By way of background, and as you may well know, the Small Business Act, as amended, and implementing SBA Size Regulations – and particularly 13 C.F.R. § 121.104(c)(1) – have required that a revenue-based concern’s size status be ascertained based on the concern’s Average Annual Receipts (AAR) over the concern’s three most recently completed fiscal years (see our prior blog article on this topic here). In response to complaints by companies that either had outgrown, or were in danger of outgrowing, the respective size standards, the House of Representatives voted to amend Section 3(a)(2)(C)(ii)(II) of the Small Business Act, as amended (15 U.S.C. § 632(a)(2)(C)(ii)(II)), to change the three years to five years, to “allow small businesses at every level more time to grow and develop their competitiveness and infrastructure, before entering the open marketplace.” (See House Rep. No. 115-939, at 2.) The House explained that “this modest modification of SBA’s size formula is designed to reduce the impact of rapid-growth years which result in spikes in revenue that may prematurely eject a small business out of the small size standard,” and “will protect federal investment in SBA’s small business programs by promoting greater chances of success in the middle market for newly-graduated firms, resulting in enhanced competition against large prime contractors.” (Id.)

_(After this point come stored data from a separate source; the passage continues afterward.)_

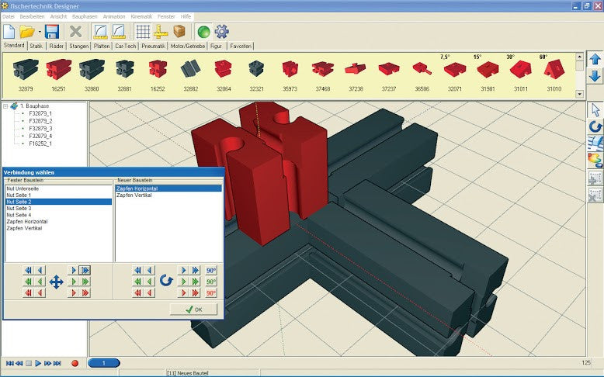Open the dropdown arrow beside the folder icon
The width and height of the screenshot is (604, 377).
[x=38, y=33]
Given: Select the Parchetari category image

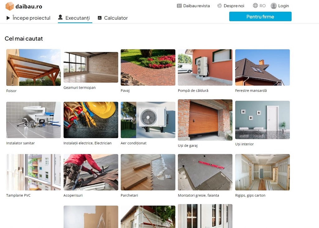Looking at the screenshot, I should click(x=148, y=172).
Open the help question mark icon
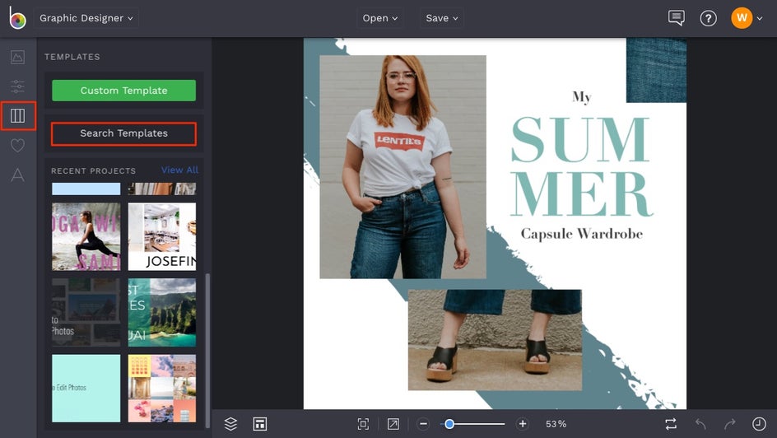 (x=708, y=18)
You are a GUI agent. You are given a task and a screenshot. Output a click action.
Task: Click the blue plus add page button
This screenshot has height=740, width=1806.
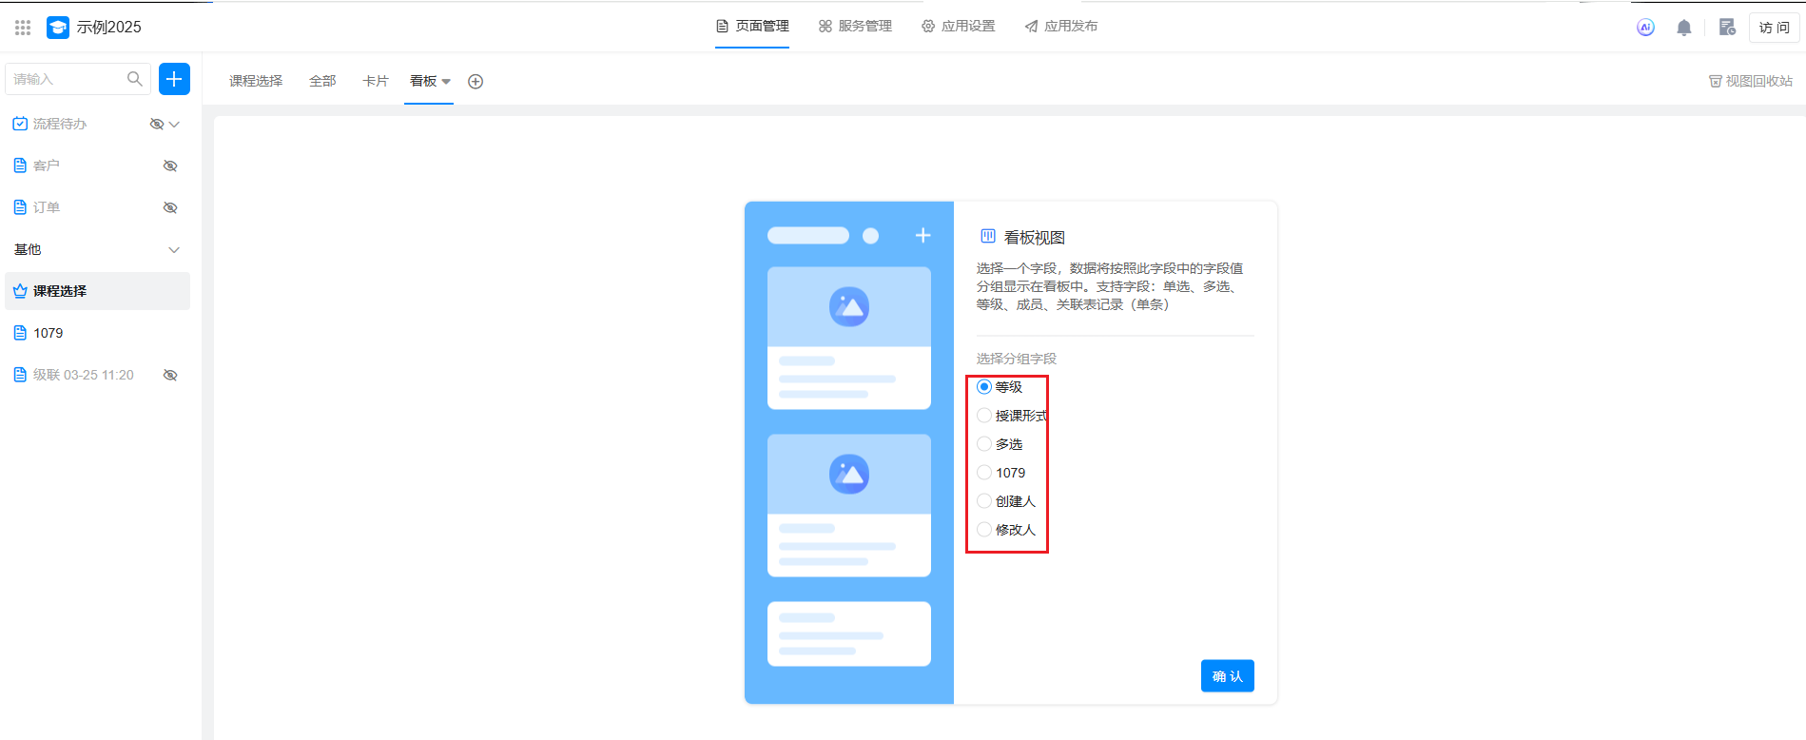click(x=174, y=79)
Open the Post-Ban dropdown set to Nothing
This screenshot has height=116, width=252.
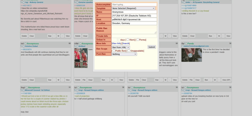(124, 54)
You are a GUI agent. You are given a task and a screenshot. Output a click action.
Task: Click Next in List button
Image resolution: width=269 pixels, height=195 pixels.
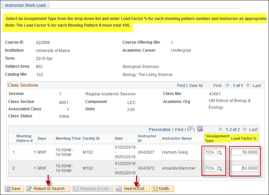[x=132, y=189]
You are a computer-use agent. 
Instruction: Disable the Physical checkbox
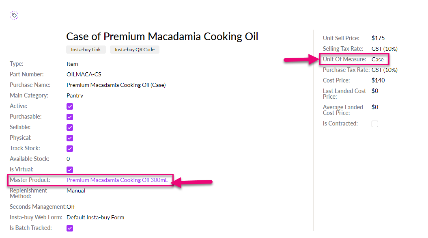[x=70, y=138]

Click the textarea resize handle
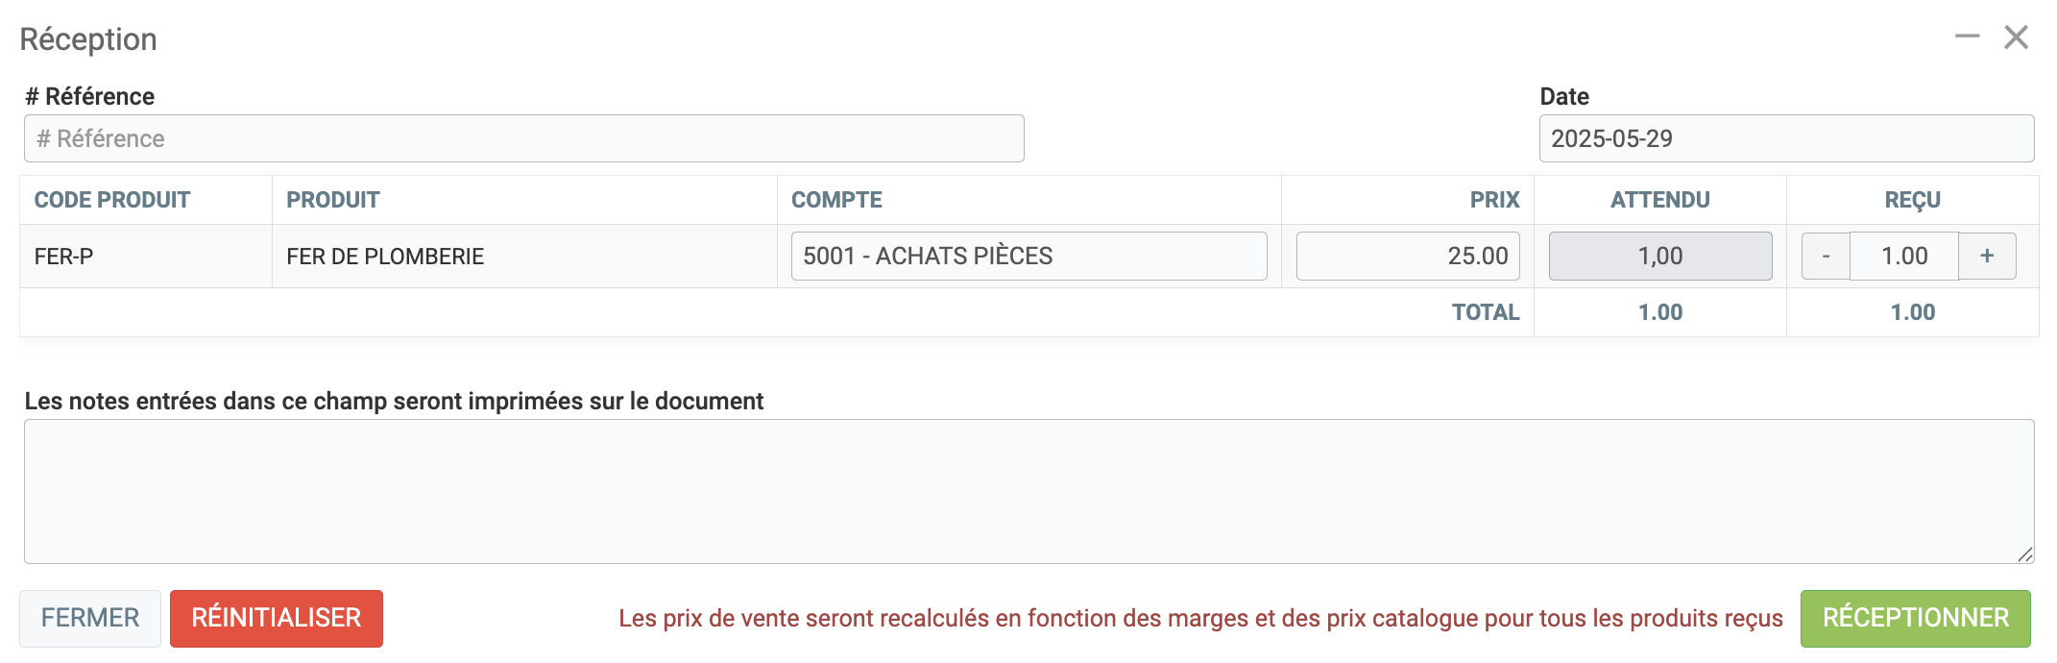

Unfortunately, the proposed Bill focused primarily on the situation of a small business on a gradual increasing revenue trend, and failed to fully consider the adverse impacts on smaller competitors or scenarios where a revenue spike in earlier years, or recent declining revenues, could result in a different situation where a company might qualify as small under a three-year standard, but not under a longer five-year period. As a result, the Act will not benefit all. Each company will need to assess its individual situation under the respective NAICS Codes the company is bidding. In view of this disparate impact, it is already being suggested in some quarters that the Act should be amended to permit use of the more beneficial of either a three-year or five-year period. Given the current hardening battle lines and party animosity in the new Congress, and the likely small number of adversely affected companies, it is questionable whether this suggested change has much likelihood of success.
Interestingly, the SBA last Spring rejected a separate proposal to extend the three-year base period to five years, in the context of revising SBA’s size standards methodology, perhaps telegraphing SBA’s opposition to the suggested reference period extension efforts. Specifically, SBA stated its belief that the three-year period sufficiently ameliorates “fluctuations in receipts due to variations in economic conditions,” and balances such “with the overall capabilities of firms that are about to exceed the size standard.” SBA stated that “[e]xtending the average period to five years would allow a business to greatly exceed the size standard for some years and still be eligible for federal assistance, perhaps at the expense of other smaller businesses. Such a change is more likely to benefit successful small business graduates by allowing them to prolong their small business status, thereby reducing opportunities for currently defined small businesses.” (See 84 Fed. Reg. 18466, 18473-74 (4/27/18).) SBA presumably might therefore be willing to support the proposed alternative scenarios change, to at least minimize the adverse impact on companies that otherwise would qualify as small under the three-year rule.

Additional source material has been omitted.